Best PC games of 2013 – Shelter

Shelter Might and Delight

I’d make a naff mother badger. That’s what I learned in 2013.

Might and Delight gave me five cubs to look after in Shelter and all but one of them died. In my defense, cubs, left to their own devices, have zilch survival instinct. But in their defense their mother should probably recognise they’ll waddle a little slower than a full-grown badger when crossing a raging river. A mother badger should likewise probably watch out for them in a forest fire.

Like I said, I’d make a naff mother badger. But that doesn’t mean I didn’t enjoy every minute of my miserable motherhood.

You start Shelter by abandoning your sett. Your cubs have grown too large for you to bring back enough food for all five of them every day. So begins a journey through the seasons, with each passing level your cubs grow and the scenery changes.

Starting in spring, there’s plenty of fruit on the trees and vegetables in the ground. You can bring apples to earth by headbutting tree trunks or pull up onions with your teeth to feed your cubs. Later seasons have you hunting foxes and fishing for frogs.

But the later seasons also bring with them environmental threats. Autumn rains cause the mountain’s river to burst its banks. And, as the days draw on, the forest dries leading to fires.

Through all of this you must lead your cubs. It’s simple enough, they follow you wherever you go. There’s no hold command so they’re always nipping at your heels. When you run they try to keep pace, when you hide they lie down in the bushes next to you, and when you knock apples out of the tree they sit and eat with you.

It’s wonderfully charming.

Shelter Might and Delight

Though, it’s more than charm that elevates Shelter into Game of the Year territory. After all, mechanically, Shelter is too simple. You walk down a linear path to the level’s end, occasionally knocking a tree or two to feed your cubs. It should, by that standard, be a boring game.

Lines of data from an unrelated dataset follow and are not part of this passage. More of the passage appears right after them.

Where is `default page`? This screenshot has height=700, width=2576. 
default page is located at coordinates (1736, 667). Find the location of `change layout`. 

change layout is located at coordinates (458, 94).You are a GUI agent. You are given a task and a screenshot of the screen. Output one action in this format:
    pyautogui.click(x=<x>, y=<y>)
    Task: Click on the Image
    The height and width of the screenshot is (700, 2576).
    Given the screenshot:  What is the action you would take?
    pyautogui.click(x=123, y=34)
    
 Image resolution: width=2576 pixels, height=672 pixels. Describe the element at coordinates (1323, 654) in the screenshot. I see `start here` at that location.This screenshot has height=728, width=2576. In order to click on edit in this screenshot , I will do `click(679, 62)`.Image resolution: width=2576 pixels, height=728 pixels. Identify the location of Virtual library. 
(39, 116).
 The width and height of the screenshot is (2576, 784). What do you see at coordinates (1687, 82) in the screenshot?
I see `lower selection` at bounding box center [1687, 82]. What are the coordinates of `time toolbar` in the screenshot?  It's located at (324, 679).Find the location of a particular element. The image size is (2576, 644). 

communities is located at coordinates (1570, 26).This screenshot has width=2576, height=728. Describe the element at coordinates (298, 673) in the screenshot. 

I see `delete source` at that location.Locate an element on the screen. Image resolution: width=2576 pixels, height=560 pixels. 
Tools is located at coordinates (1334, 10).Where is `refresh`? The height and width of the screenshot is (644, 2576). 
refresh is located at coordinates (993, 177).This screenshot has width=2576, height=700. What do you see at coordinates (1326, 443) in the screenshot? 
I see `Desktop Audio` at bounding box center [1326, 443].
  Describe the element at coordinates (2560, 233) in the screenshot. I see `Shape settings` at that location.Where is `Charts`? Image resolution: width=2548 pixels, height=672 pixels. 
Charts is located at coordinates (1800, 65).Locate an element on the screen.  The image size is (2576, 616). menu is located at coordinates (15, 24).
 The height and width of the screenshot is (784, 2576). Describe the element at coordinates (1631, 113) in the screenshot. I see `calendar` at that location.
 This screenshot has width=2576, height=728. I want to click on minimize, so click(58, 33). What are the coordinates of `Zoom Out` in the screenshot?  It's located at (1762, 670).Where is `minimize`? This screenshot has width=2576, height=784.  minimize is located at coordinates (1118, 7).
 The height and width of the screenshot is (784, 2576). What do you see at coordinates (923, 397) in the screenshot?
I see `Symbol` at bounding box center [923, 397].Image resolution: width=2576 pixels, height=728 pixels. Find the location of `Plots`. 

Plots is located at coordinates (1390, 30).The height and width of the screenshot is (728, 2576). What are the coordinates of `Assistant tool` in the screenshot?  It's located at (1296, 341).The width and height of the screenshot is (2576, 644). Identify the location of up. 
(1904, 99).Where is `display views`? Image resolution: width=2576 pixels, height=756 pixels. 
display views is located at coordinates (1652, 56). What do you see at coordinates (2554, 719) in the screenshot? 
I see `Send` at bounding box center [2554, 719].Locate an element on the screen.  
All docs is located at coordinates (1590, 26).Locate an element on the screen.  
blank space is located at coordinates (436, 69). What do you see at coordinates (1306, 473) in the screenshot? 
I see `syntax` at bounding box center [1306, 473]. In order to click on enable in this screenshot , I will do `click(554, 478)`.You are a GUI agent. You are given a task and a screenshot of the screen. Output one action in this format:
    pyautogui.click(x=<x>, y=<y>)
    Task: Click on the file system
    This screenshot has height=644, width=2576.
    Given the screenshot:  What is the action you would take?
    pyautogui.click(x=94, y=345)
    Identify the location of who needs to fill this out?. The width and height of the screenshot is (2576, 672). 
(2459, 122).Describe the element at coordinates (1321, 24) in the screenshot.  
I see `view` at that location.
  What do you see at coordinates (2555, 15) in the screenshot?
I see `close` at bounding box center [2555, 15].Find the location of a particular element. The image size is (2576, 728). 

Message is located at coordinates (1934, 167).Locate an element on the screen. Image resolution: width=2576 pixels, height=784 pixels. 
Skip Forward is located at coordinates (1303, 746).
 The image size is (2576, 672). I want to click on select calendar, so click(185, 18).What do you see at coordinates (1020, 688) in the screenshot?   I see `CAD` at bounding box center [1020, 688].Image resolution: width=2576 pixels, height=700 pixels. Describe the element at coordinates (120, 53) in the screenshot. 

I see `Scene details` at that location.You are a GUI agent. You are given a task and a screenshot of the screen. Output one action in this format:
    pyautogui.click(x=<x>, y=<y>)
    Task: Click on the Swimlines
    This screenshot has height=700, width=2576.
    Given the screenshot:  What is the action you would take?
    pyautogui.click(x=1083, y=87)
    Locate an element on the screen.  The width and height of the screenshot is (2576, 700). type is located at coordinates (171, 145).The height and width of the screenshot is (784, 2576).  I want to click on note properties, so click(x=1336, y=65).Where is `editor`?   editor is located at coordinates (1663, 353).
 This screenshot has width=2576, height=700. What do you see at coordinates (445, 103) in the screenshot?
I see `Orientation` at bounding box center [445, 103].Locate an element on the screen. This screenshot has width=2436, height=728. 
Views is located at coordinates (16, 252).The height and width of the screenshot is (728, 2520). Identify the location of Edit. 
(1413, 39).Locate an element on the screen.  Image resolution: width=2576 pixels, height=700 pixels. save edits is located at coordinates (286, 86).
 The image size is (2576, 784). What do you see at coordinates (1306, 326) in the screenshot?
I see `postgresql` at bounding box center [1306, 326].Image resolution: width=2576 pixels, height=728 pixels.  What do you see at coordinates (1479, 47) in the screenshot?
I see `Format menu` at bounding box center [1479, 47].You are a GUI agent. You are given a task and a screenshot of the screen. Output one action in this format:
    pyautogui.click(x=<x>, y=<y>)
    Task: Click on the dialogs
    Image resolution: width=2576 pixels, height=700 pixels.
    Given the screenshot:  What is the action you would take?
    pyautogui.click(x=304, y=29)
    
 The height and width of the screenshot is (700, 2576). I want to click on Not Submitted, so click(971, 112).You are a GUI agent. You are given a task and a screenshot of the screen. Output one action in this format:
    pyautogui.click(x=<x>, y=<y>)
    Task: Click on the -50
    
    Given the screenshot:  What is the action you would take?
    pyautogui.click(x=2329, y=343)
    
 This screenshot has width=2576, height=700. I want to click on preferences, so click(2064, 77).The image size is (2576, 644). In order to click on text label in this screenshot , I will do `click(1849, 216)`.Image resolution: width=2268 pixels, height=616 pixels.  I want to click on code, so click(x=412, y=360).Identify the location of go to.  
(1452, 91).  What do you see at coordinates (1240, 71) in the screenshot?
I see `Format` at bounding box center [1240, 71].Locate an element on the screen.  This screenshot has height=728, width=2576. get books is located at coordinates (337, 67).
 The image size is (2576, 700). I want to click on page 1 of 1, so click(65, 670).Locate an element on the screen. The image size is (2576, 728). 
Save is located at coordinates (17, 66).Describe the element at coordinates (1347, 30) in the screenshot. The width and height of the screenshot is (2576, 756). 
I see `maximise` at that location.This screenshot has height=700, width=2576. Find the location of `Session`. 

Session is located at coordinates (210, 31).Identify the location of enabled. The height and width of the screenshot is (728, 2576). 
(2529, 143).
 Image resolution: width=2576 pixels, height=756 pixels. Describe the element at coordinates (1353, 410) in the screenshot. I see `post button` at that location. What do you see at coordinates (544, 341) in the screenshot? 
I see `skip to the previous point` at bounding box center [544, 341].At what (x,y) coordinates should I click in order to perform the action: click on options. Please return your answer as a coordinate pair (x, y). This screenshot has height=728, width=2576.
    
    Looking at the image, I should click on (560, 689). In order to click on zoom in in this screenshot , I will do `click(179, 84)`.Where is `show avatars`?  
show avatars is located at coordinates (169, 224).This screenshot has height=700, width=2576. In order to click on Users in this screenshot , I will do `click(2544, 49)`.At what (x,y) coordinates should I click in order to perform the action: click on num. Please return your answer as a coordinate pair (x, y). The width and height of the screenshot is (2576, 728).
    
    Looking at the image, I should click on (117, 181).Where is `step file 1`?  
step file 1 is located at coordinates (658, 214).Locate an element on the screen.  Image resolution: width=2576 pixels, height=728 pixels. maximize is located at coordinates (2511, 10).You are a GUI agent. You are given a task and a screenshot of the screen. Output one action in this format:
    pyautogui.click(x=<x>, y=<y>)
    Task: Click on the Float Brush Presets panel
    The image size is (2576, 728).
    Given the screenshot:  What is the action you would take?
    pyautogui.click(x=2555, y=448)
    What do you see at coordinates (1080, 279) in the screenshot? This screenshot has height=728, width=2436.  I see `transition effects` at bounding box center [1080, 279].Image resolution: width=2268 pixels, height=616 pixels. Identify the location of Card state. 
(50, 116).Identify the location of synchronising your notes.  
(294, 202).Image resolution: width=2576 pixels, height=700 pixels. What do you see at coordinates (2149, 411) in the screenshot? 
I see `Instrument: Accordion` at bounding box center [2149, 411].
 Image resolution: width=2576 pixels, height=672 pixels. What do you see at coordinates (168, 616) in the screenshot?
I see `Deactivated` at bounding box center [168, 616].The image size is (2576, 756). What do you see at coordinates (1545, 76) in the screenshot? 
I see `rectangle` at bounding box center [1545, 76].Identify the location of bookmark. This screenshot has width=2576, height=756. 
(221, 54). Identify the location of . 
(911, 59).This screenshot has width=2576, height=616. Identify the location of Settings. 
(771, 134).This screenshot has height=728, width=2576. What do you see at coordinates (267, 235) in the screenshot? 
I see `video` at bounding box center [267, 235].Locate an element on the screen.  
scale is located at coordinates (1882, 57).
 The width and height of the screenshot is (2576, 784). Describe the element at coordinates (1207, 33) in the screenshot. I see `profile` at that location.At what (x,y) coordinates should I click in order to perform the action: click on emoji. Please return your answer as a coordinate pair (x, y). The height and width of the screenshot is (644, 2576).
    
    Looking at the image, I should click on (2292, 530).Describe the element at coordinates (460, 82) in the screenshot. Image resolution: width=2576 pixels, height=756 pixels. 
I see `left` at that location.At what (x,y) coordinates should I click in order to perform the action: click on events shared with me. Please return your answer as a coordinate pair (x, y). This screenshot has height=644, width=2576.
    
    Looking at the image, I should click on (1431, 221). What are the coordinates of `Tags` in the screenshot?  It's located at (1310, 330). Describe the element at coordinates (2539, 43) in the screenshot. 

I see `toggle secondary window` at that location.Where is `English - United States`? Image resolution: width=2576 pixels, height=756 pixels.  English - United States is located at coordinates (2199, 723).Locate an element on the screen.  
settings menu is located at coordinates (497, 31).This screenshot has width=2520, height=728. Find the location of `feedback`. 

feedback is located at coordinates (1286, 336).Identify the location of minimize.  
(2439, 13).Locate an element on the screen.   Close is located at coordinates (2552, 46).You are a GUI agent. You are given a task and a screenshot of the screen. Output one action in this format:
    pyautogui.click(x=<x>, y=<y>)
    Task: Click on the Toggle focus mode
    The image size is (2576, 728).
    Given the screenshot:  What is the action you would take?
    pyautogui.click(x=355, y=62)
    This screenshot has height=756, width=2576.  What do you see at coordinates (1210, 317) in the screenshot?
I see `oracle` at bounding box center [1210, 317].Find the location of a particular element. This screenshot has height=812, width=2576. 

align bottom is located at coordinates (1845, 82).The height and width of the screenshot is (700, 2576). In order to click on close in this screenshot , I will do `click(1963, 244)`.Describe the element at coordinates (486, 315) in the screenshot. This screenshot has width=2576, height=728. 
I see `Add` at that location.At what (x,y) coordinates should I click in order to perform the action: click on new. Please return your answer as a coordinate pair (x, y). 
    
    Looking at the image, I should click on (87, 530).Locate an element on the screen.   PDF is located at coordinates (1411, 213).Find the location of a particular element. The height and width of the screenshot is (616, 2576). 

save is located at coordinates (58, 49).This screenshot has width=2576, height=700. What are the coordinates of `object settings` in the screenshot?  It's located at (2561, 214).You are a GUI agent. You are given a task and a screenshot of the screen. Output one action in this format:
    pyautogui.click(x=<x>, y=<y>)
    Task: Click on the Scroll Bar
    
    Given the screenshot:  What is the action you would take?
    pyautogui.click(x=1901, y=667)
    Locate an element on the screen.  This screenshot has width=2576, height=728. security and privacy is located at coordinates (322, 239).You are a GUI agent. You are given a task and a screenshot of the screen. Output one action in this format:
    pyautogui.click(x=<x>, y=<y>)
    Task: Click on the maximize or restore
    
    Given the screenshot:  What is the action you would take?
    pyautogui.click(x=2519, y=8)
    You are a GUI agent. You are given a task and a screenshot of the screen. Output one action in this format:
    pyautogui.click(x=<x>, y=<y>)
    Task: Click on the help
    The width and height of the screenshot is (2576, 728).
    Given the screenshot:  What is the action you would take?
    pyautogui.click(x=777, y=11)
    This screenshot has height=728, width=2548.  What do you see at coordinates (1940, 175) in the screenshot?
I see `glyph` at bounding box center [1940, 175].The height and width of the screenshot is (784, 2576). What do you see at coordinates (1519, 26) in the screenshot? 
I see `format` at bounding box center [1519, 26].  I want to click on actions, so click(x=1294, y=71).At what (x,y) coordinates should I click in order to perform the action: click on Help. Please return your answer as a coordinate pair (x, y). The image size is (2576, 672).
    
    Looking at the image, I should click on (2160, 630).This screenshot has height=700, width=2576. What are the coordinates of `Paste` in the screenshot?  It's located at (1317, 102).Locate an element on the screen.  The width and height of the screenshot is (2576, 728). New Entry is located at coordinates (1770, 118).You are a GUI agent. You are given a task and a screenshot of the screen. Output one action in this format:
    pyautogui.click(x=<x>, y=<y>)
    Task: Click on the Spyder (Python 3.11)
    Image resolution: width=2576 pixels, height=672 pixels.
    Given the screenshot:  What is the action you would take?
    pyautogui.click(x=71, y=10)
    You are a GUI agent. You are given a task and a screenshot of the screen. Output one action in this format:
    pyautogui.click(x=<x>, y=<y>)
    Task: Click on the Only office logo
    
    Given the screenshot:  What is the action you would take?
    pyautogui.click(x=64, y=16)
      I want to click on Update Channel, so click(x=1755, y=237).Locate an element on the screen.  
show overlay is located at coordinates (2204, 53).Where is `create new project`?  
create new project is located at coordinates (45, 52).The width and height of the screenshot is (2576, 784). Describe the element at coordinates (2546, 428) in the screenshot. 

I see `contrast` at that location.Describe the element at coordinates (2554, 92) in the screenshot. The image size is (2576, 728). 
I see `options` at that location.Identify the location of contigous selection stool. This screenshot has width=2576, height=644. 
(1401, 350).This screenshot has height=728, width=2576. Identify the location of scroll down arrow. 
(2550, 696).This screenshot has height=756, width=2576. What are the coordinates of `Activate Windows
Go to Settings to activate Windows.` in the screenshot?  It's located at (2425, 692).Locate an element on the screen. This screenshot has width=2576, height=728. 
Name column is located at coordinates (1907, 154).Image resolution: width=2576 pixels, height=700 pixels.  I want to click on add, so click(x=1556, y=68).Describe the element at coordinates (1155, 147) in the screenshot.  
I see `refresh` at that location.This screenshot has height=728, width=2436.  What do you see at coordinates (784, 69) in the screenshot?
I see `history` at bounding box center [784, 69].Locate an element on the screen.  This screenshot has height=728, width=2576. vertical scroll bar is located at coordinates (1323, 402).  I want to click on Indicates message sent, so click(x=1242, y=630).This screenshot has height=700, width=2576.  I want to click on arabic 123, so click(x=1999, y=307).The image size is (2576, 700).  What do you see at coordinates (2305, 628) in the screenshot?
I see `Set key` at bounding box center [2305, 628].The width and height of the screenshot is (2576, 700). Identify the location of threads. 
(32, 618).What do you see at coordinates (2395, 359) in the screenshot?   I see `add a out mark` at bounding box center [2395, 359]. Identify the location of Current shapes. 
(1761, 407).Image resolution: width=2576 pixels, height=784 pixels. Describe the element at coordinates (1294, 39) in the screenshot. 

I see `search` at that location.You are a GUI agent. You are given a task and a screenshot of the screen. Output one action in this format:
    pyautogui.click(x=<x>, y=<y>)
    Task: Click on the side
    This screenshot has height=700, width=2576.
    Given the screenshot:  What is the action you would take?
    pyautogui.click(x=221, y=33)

Yet its simple skeleton is wrapped in meaning. Meaning that makes the game affecting and absorbing.

When a cub dies it’s wholly your fault and you feel it.

I lost my first cub in the dark. It’s nighttime and you’re guiding your caravan of badgers through a gully. Your vision is limited to a tight ring about your body. Your young crowd around you within the ring. That is, until they hear a growl in the dark. The noise sends them running into the night. If you don’t find them fast enough, as I didn’t, one of them is taken by the something that’s in the darkness.

The baby badger’s death isn’t highlighted by the game. Five badgers ran into the dark, four came back. There wasn’t even much of a noise to suggest what had happened.

But, after I lost that cub, I never left the others to run into the night.

Shelter Might and Delight

I lost my next two cubs to the river.

If they’re caught in the floodwaters as you cross the river then they’re washed away. Again, there’s no noise or HUD marker to say you’ve lost a cub, just the diminished group of yipping badgers following you.

I hated crossing the river and every time I did I span the camera back to watch what was happening with my cubs. But there’s nothing you can do to make them move faster. All you can do is watch as the wave crashes over the group and one cub is washed away.

The last of my cubs to die hurt the most. After we crossed the last stretch of water it collapsed on the bank, curled up, and died of exhaustion. A pathetic death.

I rarely ran when I was left with only one cub. I didn’t want to lose it from my sight. I walked close to it till the game’s necessary conclusion.

Shelter Might and Delight

Last year I chose The Walking Dead as my Game of the Year. Over the course of five episodes it forged a paternal relationship between me and Clem, your ward in the game. That bond was made with hundreds of lines of dialogue, human characters, and choices that altered the course of the game.

It would be a lie to say I felt as strongly towards the cubs in Shelter as I did, and still do, feel towards Clem but that Might and Delight were able to approach that bond in such a short time with so limited an interaction says something of why their survival game is special.